WHAT TO WORK ON: After locating the line with "Click the Preview pane icon", set down that line and all the lines that follow it, unchanged, to the end of the records; omit the pictures.

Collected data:

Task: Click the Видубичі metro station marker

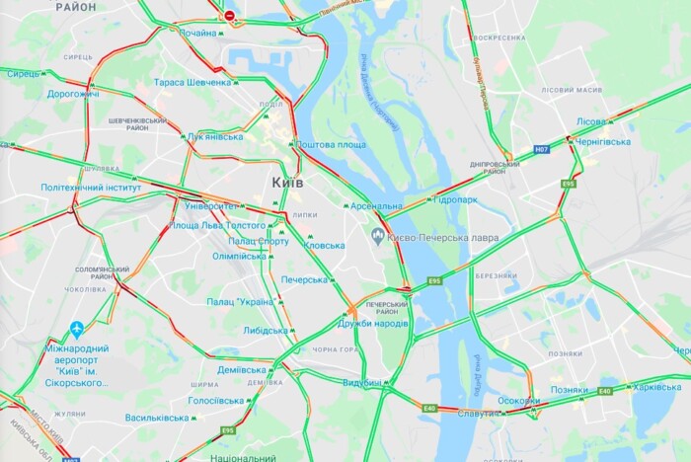Action: [387, 383]
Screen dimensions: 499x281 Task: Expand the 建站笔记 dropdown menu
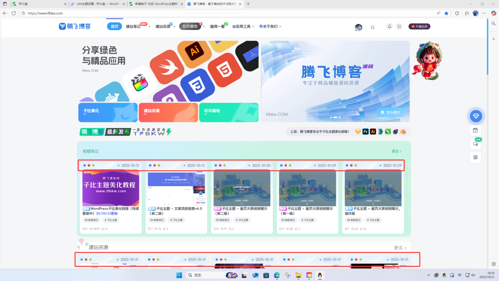(134, 26)
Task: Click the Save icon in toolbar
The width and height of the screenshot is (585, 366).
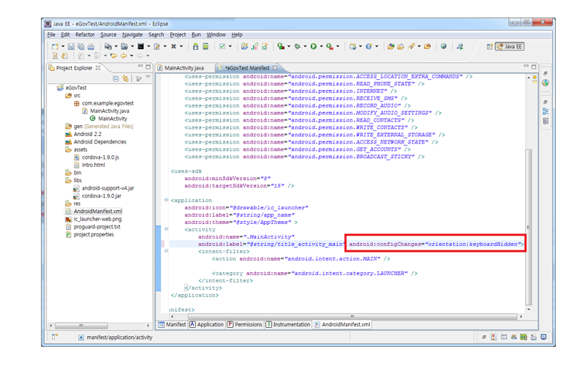Action: point(71,46)
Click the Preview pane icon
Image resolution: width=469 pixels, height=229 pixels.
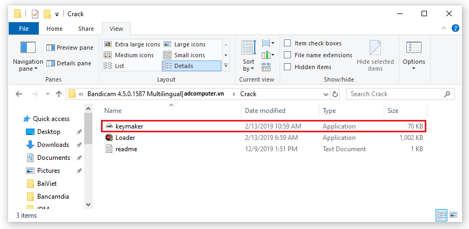click(x=51, y=48)
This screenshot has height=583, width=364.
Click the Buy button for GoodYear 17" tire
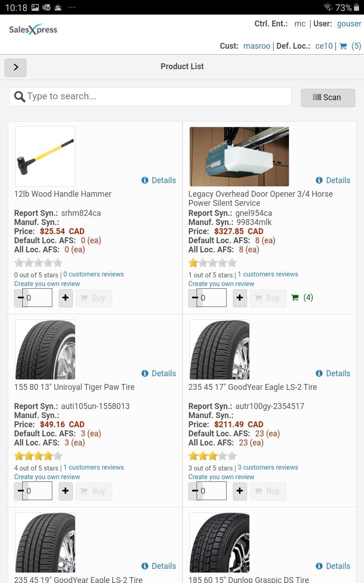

FINAL ANSWER:
Click the Preview pane icon
Image resolution: width=469 pixels, height=229 pixels.
click(x=51, y=48)
This screenshot has height=583, width=364.
Click the Buy button for GoodYear 17" tire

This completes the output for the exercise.